- [TEXTO FORNECIDO]
—————

Por falta de estudos publicados que fossem capazes de responder aos questionamentos, foi necessário realizar a maior parte das buscas em fontes primárias (documentos manuscritos antigos). Os documentos mais antigos pesquisados fisicamente datavam do início do século XVI, e em documentos digitalizados chegou-se ao século XIII. Foram muitos os arquivos públicos visitados em três países de dois continentes, parte em documentos digitalizados e disponíveis na internet. Os documentos já transcritos para versões contemporâneas das línguas foram a exceção; em geral estavam escritos com muitos termos, caligrafia e ortografia já em desuso. A necessidade de contextualizar histórica e socialmente o que estava escrito nos documentos fez com que a pesquisa fosse ampliada ainda mais sempre que se chegava uma localização geográfica diferente.
A pesquisa já havia ultrapassado em muito o modesto objetivo inicial, e o material reunido ao longo dos anos tinha relação direta com pontos importantes da história do Brasil e de Portugal dos séculos XVIII e XIX, tendo sempre a família Garrett como fio condutor. Acabou por ser uma consequência natural deste estudo a elaboração de um livro, e com objetivos também muito maiores que os do início da pesquisa.
O primeiro propósito deste livro é resgatar a história de um grande traficante de escravos atuante na Amazônia brasileira nos fins do século XVIII, assim como de seu filho e sucessor, identificando aspectos gerais de suas vidas pessoais e profissionais. Será possível perceber um pouco da lógica escravagista e da relação das famílias e sociedade com este modelo de exploração do trabalho através da história de pessoas com vidas normais, desempenhando atividades normais para a época.
O segundo propósito, mais amplo que o primeiro, busca resgatar a história de uma típica família de imigrantes estabelecida em Portugal do século XVIII. Como e por que motivo foram parar em terras portuguesas, como sobreviveram e como transitaram entre as classes de plebeus e nobres, militares e religiosos, agricultores e negociantes, abolicionistas e escravagistas.
Muito do que será encontrado nestas páginas é inédito, tanto do ponto de vista histórico familiar quanto do acadêmico. Grande parte dos documentos que dão sustentação ao texto foram buscados em arquivos públicos do Brasil, Portugal e Espanha, tendo sido descobertos ao longo da pesquisa. Outros documentos já eram conhecidos, mas necessitavam dos recém descobertos para que a conexão entre eles fosse feita.

—————

- [SEÇÃO DE DADOS]
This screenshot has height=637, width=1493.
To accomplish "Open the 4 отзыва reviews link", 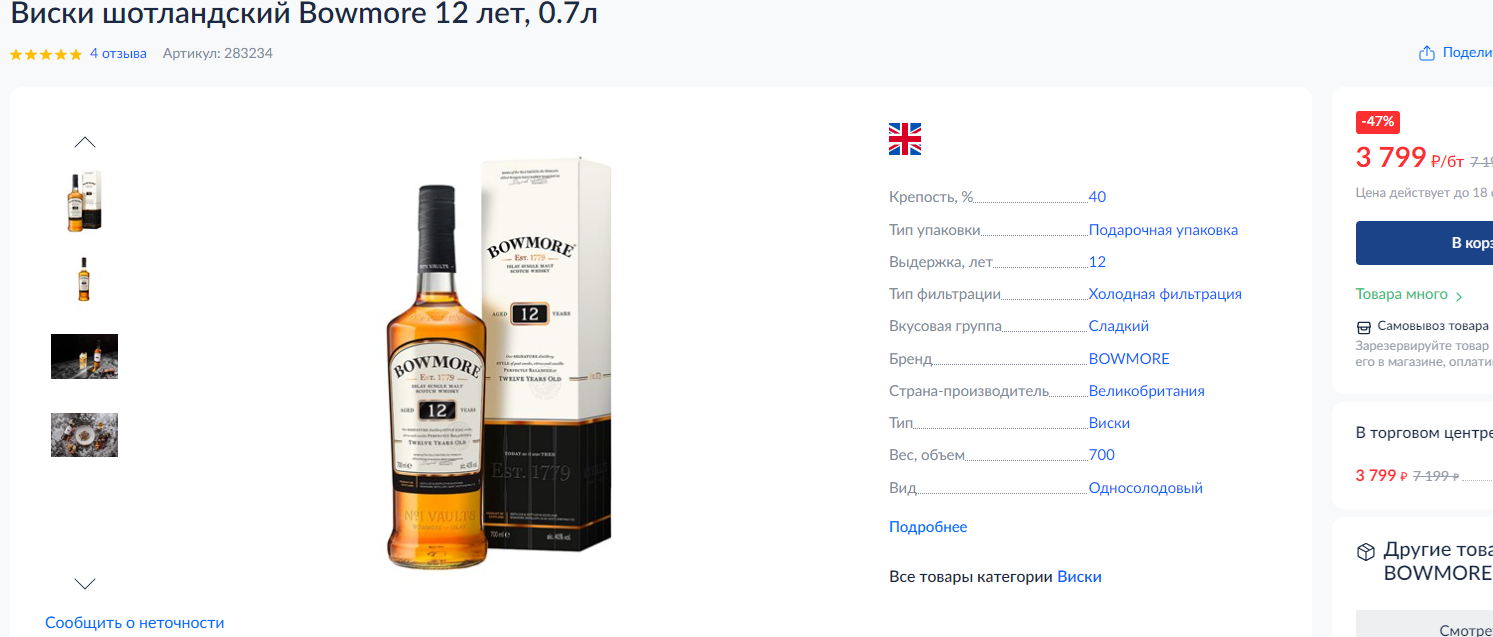I will click(x=118, y=53).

—————

- [O QUE SE PEDE]
a - Indique se cada afirmação a seguir está de acordo com o texto sobre a pesquisa da família Garrett, respondendo sim ou não e citando literalmente as palavras do texto que decidem a questão: (i) os documentos mais antigos pesquisados fisicamente datavam do início do século XVI; (ii) a maior parte dos documentos consultados já estava transcrita para versões contemporâneas das línguas; (iii) os documentos que sustentam o texto foram buscados em arquivos públicos do Brasil, de Portugal e da Espanha.
b - Transcreva literalmente o trecho do texto sobre a pesquisa da família Garrett que vai de "O segundo propósito, mais" até "eles fosse feita.", inclusive.
c - Prossiga o texto sobre a pesquisa da família Garrett a partir do ponto em que ele termina.

- [RESULTADOS]
a -
(i) Sim: "Os documentos mais antigos pesquisados fisicamente datavam do início do século XVI".
(ii) Não: "Os documentos já transcritos para versões contemporâneas das línguas foram a exceção".
(iii) Sim: "foram buscados em arquivos públicos do Brasil, Portugal e Espanha".

b -
O segundo propósito, mais amplo que o primeiro, busca resgatar a história de uma típica família de imigrantes estabelecida em Portugal do século XVIII. Como e por que motivo foram parar em terras portuguesas, como sobreviveram e como transitaram entre as classes de plebeus e nobres, militares e religiosos, agricultores e negociantes, abolicionistas e escravagistas.
Muito do que será encontrado nestas páginas é inédito, tanto do ponto de vista histórico familiar quanto do acadêmico. Grande parte dos documentos que dão sustentação ao texto foram buscados em arquivos públicos do Brasil, Portugal e Espanha, tendo sido descobertos ao longo da pesquisa. Outros documentos já eram conhecidos, mas necessitavam dos recém descobertos para que a conexão entre eles fosse feita.

c -
O desenrolar da história desta família conta também com sua participação direta em diversos eventos importantes entre o início do século XVIII e a primeira metade do século XIX, como a Guerra da Sucessão Espanhola, massacre de populações indígenas nas Américas, batalhas pela independência do Brasil e a Revolta da Balaiada. Enfim, o descrito nas próximas páginas é também um passeio por diversos eventos notáveis da história ibero-americana dos últimos séculos.
A chegada dos três irmãos Garrett
A chegada de três jovens irmãos espanhóis, duas moças e um rapaz, na década de 1730 à vila de Horta, ilha do Faial, deve ter despertado alguma curiosidade em sua pequena população. Mas certamente não causou nenhuma estranheza. O arquipélago dos Açores, onde está localizada a vila, fica no meio do oceano Atlântico e era ponto de parada obrigatória aos navios que cruzavam o oceano entre o novo e o velho mundo. Aproximadamente um quarto da população da vila era de residentes nativos de outras regiões do Império Português ou de outros países.¹ O que não faltava eram estrangeiros em busca de mantimentos para a longa viagem e negócios relacionados ao mar.
Imagem 1: Arquipélago açoriano. Doncker, Henrick. 1686
Existiam atividades agrícolas relevantes como a produção de trigo e uvas, mas as de pesca eram ainda mais importantes. Especialmente a de baleia cachalote. Ao ponto de várias cidades açorianas atualmente ainda estamparem estas baleias e a atividade pesqueira em suas bandeiras.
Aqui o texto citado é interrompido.